# Modern BDAT format

This document describes the data format used for BDAT files in Xenoblade Chronicles 3.

## Hashed labels

All table and column names are hashed using the 32-bit version of Murmur3.

## File header

| Field                | Type              |
|----------------------|-------------------|
| Magic (`b"BDAT"`)    | u32               |
| Version? (must be 4) | u8                |
| ??? (16)             | u16               |
| ??? (1)              | u8                |
| Table count          | u32               |
| File size            | u32               |
| Table offsets        | u32 * table count |

Tables in each file are in no particular order.

# Table structure

## Overview

| Section              |
|----------------------|
| Header               |
| Row ID -> Index table |
| Column info          |
| Row data |
| String table |
| Padding (table size padded to 4) |

## Header

| Field                                          | Type |
|------------------------------------------------|------|
| Magic (`b"BDAT"`)                              | u32  |
| Version? (must be 4)                           | u8   |
| ??? (48)                                       | u24  |
| Number of columns                              | u32  |
| Number of rows                                 | u32  |
| ID of the first row                            | u32  |
| ??? (0)                                        | u32  |
| Column info table offset                       | u32  |
| Row ID -> Index table offset                   | u32  |
| Row data offset                                | u32  |
| Size of a single row, bytes                    | u32  |
| String table offset                            | u32  |
| String table size, bytes | u32  |

## Row ID table

Most if not all tables have a `Murmur3 Hash` column (usually called `ID` or `label`).
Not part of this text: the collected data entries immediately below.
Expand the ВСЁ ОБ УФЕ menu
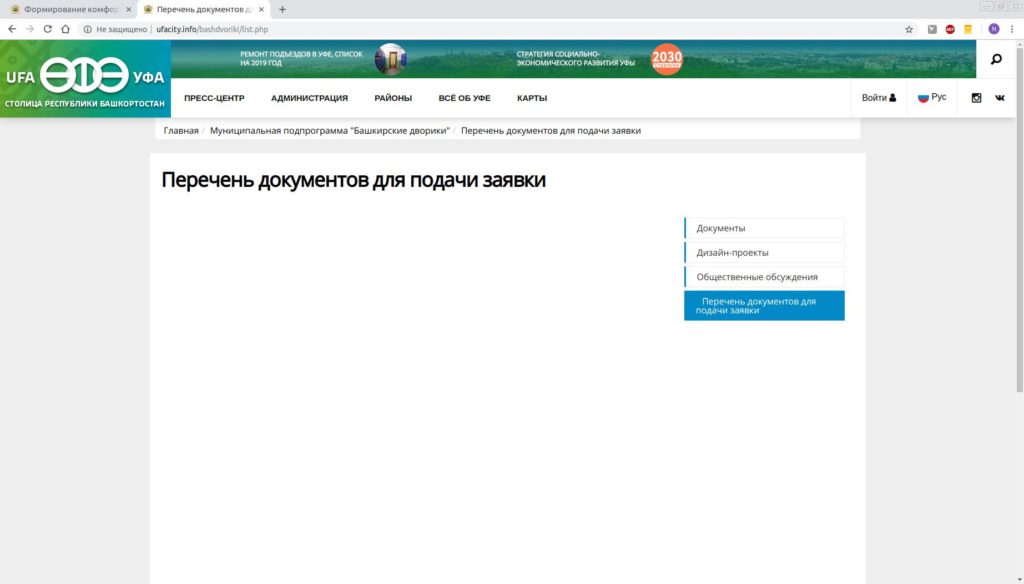This screenshot has width=1024, height=584. pos(464,98)
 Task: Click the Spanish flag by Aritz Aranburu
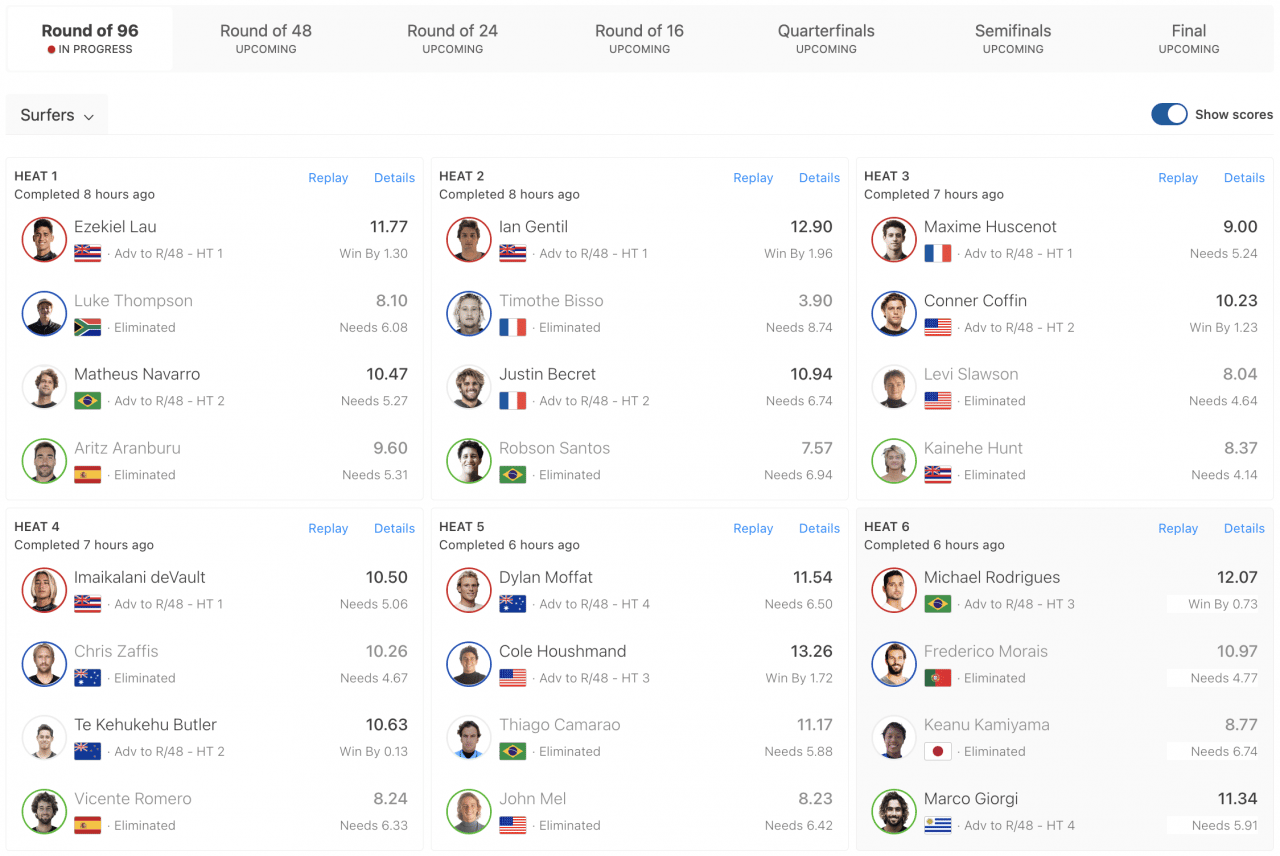point(87,476)
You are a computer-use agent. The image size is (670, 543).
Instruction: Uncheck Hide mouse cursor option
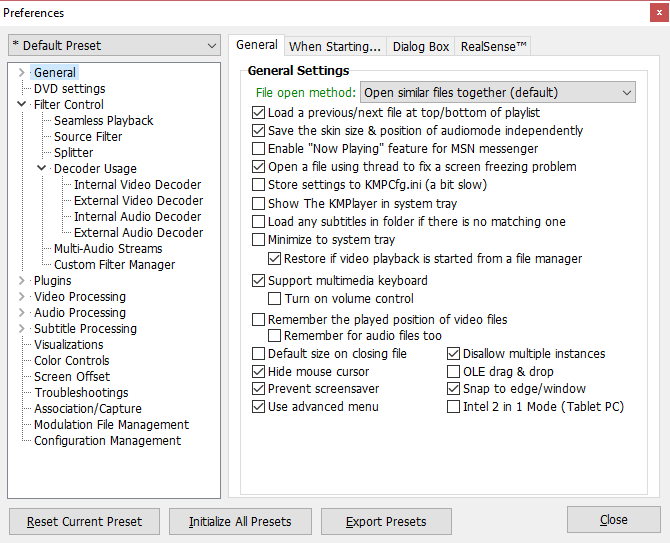(259, 371)
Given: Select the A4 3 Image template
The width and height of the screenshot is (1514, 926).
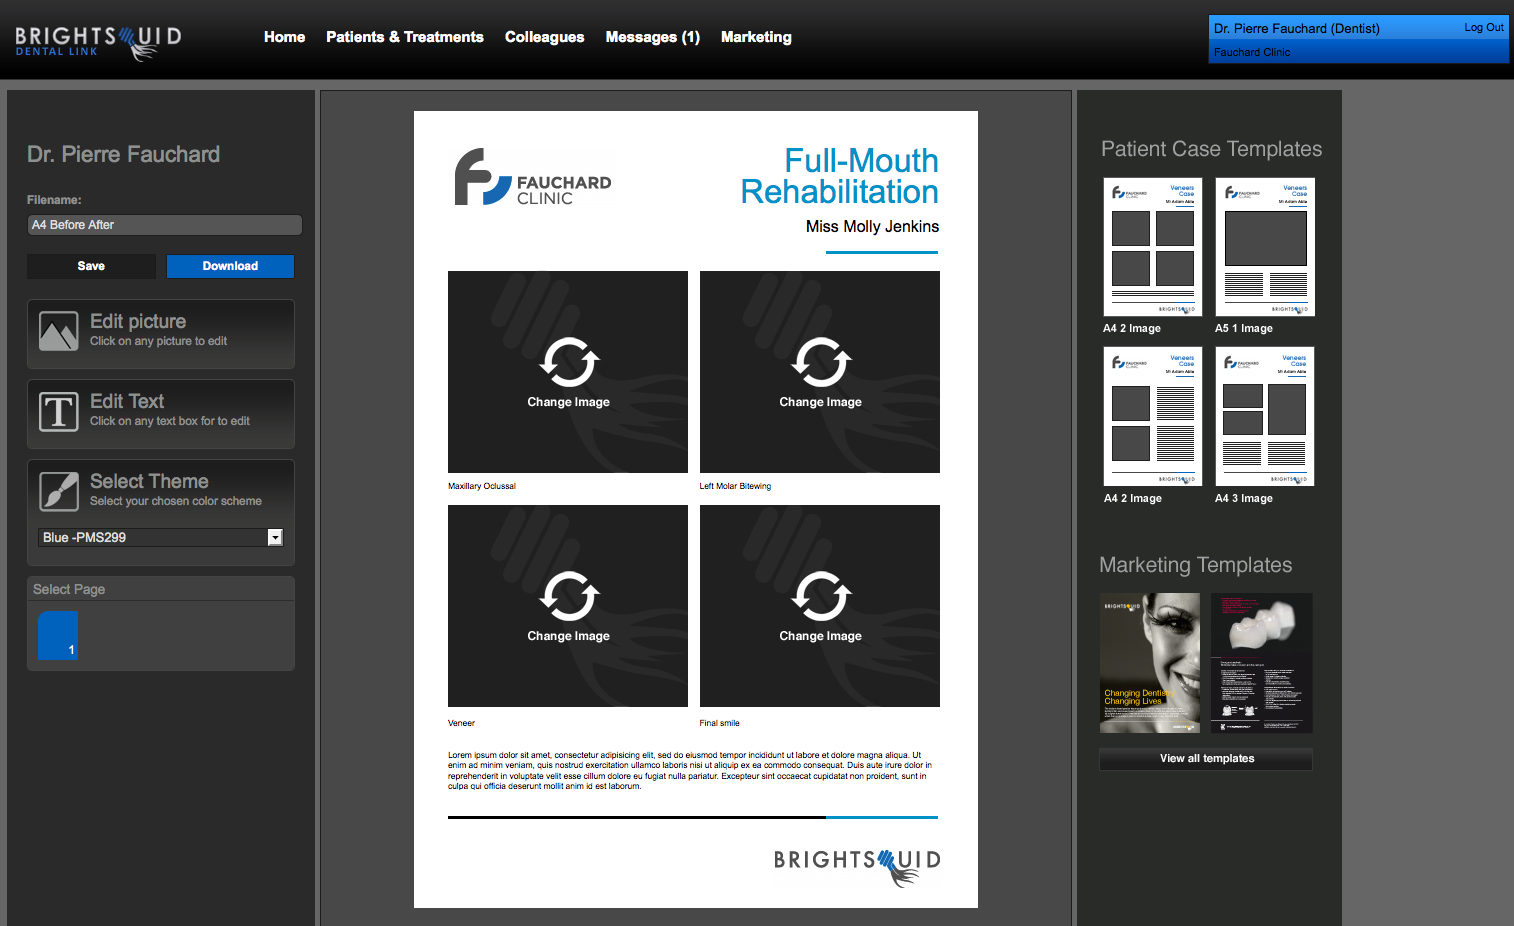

If that is the case,
a table should be included that maps those hashed IDs to row indices.

Each entry is a `(u32, u32)` pair, in which the first element is the 32-bit hash from the ID field,
and the second element is the row index (that always starts at 0, i.e. `Row ID - Base ID`).

Pairs must be ordered by hash, as the game runs a binary search to look them up.

## Column info

Column names are always hashed. When reading the column name, a 32-bit value should be expected.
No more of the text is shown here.